**Data to use:**
····················

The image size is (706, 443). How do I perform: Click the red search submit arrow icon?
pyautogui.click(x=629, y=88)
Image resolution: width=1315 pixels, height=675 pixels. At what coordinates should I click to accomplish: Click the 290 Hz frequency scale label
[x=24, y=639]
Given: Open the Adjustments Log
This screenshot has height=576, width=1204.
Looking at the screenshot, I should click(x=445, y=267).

····················

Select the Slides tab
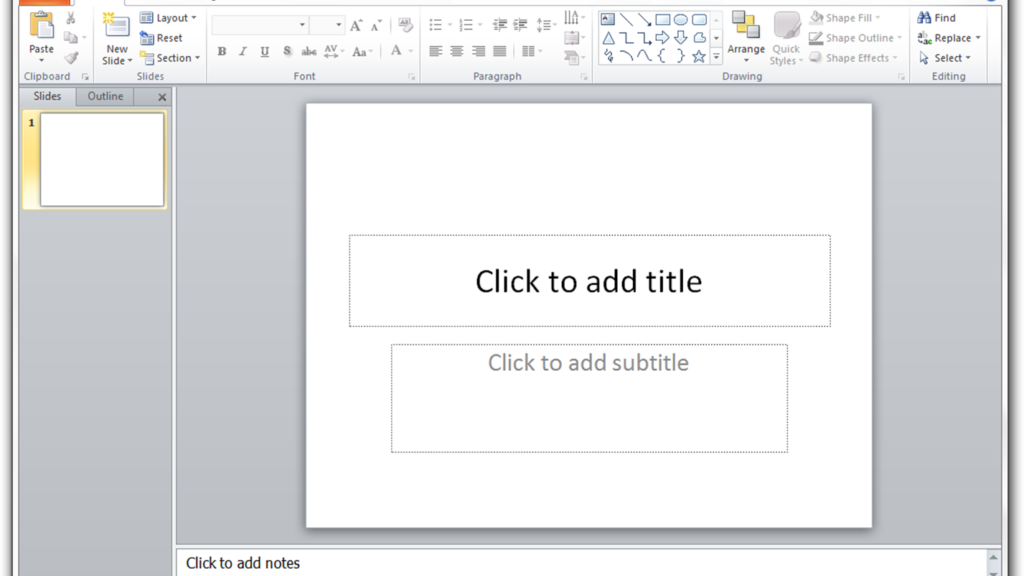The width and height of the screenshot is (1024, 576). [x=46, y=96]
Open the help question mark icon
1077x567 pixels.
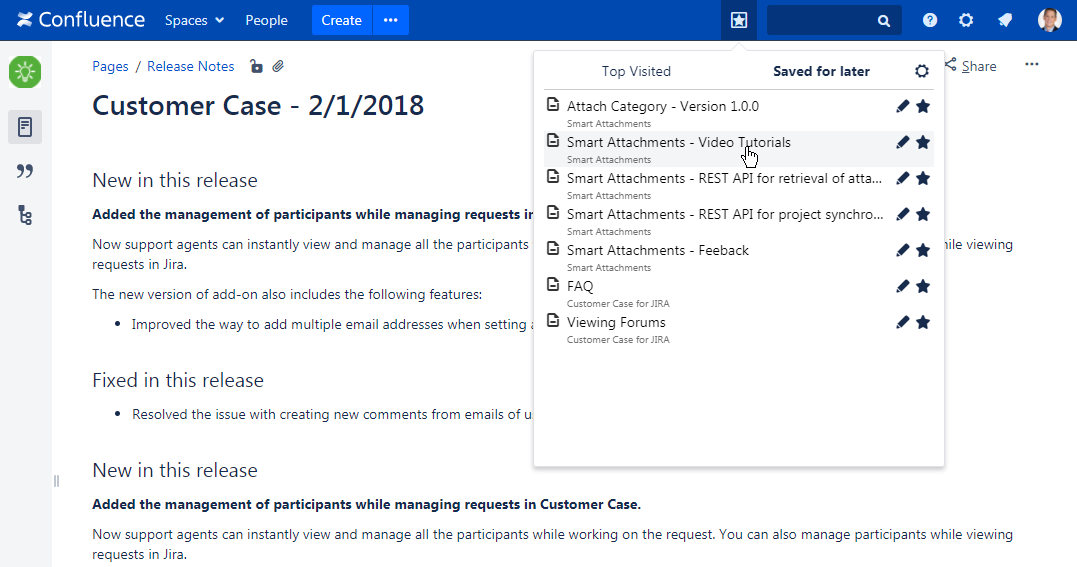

····················

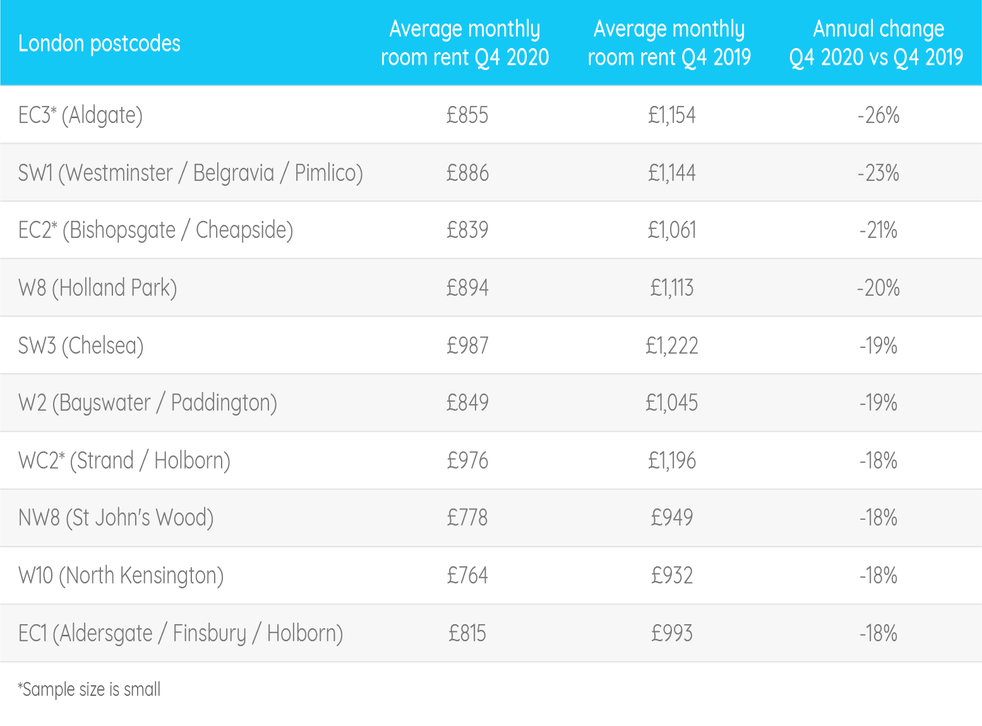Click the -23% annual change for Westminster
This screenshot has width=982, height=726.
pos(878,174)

····················

**Exercise objective:** If a line of the data above contains "Open", copy it out.

**Answer space:**
Given: Open the Adjustments Log
Open the help question mark icon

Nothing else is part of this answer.